Le rôle clé des Nations Unies et du Japon
Le soutien international ne se limite pas aux partenariats bilatéraux. L’ONU, en coopération avec le Japon, a lancé un projet de réhabilitation de la centrale électrique de Jandar.

Ce projet vise à :
- Fournir de l’électricité à 1,84 million de personnes directement et 3,33 millions indirectement
- Maintenir une capacité de 540 mégawatts
- Améliorer la fiabilité du réseau national
Il illustre l’importance des initiatives multilatérales dans la stabilisation à court terme du secteur.
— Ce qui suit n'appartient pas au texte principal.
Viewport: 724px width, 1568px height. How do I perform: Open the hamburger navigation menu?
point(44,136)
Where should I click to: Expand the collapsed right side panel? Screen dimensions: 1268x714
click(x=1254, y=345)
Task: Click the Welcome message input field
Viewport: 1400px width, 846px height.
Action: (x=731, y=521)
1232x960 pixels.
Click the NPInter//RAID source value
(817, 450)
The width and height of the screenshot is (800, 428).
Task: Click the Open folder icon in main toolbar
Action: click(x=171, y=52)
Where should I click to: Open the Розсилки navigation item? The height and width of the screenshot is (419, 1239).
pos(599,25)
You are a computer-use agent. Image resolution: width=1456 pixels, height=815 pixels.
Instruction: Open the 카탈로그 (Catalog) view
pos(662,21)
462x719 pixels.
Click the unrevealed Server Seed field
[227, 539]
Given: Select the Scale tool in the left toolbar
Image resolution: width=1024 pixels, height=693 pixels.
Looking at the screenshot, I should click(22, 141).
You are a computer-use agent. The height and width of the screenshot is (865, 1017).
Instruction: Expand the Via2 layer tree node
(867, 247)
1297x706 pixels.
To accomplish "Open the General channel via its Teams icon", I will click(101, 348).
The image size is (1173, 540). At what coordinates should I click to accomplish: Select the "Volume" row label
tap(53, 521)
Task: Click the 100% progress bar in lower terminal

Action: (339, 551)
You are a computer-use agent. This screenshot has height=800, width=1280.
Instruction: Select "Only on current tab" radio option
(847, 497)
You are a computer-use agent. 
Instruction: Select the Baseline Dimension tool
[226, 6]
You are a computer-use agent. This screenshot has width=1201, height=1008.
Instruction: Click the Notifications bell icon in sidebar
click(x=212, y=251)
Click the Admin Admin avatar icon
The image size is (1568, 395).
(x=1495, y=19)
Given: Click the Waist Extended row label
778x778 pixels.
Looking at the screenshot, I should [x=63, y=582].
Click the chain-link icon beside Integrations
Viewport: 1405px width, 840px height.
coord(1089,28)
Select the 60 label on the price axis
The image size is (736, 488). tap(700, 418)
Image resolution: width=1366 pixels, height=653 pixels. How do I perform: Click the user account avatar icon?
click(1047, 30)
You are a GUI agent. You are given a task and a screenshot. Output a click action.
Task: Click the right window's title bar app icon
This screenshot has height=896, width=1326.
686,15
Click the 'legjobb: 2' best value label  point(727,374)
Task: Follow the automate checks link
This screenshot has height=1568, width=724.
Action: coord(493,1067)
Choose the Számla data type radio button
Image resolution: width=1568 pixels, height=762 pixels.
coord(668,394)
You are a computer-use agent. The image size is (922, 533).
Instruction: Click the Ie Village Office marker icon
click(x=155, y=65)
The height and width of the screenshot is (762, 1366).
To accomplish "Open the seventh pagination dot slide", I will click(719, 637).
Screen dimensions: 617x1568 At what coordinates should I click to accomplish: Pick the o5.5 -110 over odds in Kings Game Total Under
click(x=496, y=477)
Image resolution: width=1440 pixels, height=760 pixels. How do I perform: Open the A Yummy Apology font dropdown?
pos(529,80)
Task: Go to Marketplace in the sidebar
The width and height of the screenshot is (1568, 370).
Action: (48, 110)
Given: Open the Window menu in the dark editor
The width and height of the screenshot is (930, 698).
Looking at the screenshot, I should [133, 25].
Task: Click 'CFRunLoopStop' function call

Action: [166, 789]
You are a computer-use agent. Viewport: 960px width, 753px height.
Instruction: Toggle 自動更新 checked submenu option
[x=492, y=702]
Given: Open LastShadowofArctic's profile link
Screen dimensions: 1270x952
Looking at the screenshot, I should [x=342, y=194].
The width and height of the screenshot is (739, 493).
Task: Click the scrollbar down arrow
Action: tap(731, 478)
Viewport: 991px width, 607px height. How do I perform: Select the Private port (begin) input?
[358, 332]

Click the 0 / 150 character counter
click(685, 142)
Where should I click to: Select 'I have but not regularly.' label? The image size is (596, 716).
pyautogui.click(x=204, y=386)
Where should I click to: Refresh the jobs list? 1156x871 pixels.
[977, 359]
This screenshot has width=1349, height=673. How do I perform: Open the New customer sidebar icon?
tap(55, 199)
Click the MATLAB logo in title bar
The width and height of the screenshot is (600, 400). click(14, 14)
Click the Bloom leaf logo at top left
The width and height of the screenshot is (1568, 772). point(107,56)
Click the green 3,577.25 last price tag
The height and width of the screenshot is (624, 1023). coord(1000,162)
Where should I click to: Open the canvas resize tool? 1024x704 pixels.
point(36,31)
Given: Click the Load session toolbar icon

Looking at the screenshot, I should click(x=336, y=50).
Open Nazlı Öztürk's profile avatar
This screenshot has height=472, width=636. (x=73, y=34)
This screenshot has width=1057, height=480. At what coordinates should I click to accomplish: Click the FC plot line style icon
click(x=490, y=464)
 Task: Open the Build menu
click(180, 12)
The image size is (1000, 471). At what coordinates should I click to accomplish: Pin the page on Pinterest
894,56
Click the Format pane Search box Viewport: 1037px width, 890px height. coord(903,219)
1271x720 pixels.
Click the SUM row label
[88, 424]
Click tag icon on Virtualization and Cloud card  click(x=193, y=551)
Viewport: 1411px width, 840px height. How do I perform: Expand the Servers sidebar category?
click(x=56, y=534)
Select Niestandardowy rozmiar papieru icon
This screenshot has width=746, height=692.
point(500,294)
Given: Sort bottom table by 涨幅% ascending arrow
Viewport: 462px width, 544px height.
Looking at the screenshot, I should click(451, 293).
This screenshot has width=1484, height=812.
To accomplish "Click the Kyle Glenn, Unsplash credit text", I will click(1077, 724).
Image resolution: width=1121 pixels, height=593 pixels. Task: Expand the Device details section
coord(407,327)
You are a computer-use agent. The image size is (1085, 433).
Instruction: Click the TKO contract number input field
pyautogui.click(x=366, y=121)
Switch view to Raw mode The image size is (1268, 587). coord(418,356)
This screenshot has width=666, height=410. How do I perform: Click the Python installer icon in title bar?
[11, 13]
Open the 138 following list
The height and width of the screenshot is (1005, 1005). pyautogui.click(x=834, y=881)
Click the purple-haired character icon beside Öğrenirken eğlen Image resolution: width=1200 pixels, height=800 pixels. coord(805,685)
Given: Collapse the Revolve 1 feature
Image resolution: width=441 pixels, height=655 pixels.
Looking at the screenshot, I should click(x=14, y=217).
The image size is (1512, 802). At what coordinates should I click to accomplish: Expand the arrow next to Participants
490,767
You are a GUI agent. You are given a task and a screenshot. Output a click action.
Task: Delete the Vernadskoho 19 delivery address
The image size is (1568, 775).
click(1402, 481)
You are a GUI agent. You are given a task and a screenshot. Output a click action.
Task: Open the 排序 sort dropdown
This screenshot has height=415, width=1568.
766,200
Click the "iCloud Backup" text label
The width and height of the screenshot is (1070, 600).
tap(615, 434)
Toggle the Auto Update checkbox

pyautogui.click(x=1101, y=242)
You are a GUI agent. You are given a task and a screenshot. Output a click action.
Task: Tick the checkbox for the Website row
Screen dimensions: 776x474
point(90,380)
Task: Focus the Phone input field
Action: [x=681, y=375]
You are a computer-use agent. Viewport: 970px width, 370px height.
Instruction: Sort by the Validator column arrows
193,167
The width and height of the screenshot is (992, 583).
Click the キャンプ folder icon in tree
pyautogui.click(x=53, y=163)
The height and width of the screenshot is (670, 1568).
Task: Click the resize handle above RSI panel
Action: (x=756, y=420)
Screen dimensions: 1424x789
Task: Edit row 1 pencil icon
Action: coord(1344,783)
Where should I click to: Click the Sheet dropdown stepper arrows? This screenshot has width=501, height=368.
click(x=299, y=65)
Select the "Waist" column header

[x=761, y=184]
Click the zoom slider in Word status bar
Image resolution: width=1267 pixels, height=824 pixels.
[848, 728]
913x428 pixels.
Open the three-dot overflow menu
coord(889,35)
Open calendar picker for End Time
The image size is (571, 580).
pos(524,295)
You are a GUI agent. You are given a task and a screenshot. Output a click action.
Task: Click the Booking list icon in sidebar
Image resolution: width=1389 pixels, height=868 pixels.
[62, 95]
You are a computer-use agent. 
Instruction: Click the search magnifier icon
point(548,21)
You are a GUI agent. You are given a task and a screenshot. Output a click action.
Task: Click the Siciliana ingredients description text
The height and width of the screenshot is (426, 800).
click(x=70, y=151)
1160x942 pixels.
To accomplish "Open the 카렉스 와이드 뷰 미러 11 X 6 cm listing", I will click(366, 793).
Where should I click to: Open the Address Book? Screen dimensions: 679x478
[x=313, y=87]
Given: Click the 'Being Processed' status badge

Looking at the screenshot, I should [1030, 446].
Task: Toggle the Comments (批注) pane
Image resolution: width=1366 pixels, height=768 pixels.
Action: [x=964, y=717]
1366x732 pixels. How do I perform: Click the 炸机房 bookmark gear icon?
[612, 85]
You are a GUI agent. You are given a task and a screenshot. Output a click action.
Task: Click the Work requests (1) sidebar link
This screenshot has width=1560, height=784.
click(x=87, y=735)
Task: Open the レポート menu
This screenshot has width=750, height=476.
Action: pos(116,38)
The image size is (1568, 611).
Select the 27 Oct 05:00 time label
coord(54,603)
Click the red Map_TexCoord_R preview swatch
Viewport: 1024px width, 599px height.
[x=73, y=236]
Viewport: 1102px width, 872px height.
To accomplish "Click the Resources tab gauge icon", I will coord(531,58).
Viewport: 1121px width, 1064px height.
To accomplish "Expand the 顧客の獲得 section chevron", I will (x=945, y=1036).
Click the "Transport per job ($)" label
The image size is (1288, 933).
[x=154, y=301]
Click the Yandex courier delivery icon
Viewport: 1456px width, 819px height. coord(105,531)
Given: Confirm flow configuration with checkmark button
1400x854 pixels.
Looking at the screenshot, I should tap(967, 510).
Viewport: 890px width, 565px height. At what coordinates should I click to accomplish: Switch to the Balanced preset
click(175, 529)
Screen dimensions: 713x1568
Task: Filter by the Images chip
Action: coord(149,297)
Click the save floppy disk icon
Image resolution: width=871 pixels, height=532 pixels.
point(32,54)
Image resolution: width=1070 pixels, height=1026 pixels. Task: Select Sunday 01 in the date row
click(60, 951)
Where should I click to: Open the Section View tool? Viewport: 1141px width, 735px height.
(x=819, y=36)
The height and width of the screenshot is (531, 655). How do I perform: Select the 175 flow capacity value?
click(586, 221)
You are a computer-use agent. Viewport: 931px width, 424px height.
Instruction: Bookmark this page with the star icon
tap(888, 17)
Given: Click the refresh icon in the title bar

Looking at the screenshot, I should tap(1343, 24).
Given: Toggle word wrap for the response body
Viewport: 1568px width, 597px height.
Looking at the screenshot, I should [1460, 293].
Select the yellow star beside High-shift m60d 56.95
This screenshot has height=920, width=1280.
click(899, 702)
Une réforme tarifaire controversée mais jugée nécessaire
En parallèle des partenariats internationaux, les autorités syriennes ont engagé une réforme interne du secteur, notamment à travers une révision des tarifs de l’électricité décidée par le ministère syrien de l’Energie.
Cette mesure, qui a suscité de vives réactions, est présentée par le gouvernement comme indispensable pour :
- Assurer la viabilité financière du secteur
- Réduire le gaspillage, notamment dans le secteur public
- Améliorer la qualité du service
Les autorités assurent toutefois que les catégories de la société les plus modestes continuent de bénéficier de subventions, dans le cadre d’une approche visant à répartir les efforts entre l’État, les citoyens et les acteurs économiques.
Les énergies renouvelables, levier d’avenir
La transition vers les énergies renouvelables apparaît comme un axe structurant de la stratégie syrienne. Avec un potentiel estimé à plusieurs milliers de mégawatts, le solaire et l’éolien pourraient contribuer à réduire la dépendance aux énergies fossiles, tout en attirant des investissements étrangers.
Les investissements étrangers, condition de la reconstruction
Au-delà des projets annoncés, la réussite de la reconstruction du secteur électrique dépend largement de la capacité du pays à attirer des capitaux étrangers.
Ces investissements sont essentiels pour :
- Financer les infrastructures
- Accéder aux technologies modernes
- Accélérer la mise en œuvre des projets
- Restaurer la confiance économique
Entre partenariats européens, ouverture vers le Golfe et soutien des organisations internationales comme les Nations Unies, la Syrie tente de redessiner les contours de son secteur électrique.
Dans un contexte de contraintes économiques persistantes, les réformes engagées, notamment tarifaires, reflètent une détermination à concilier impératifs de reconstruction et exigences de soutenabilité.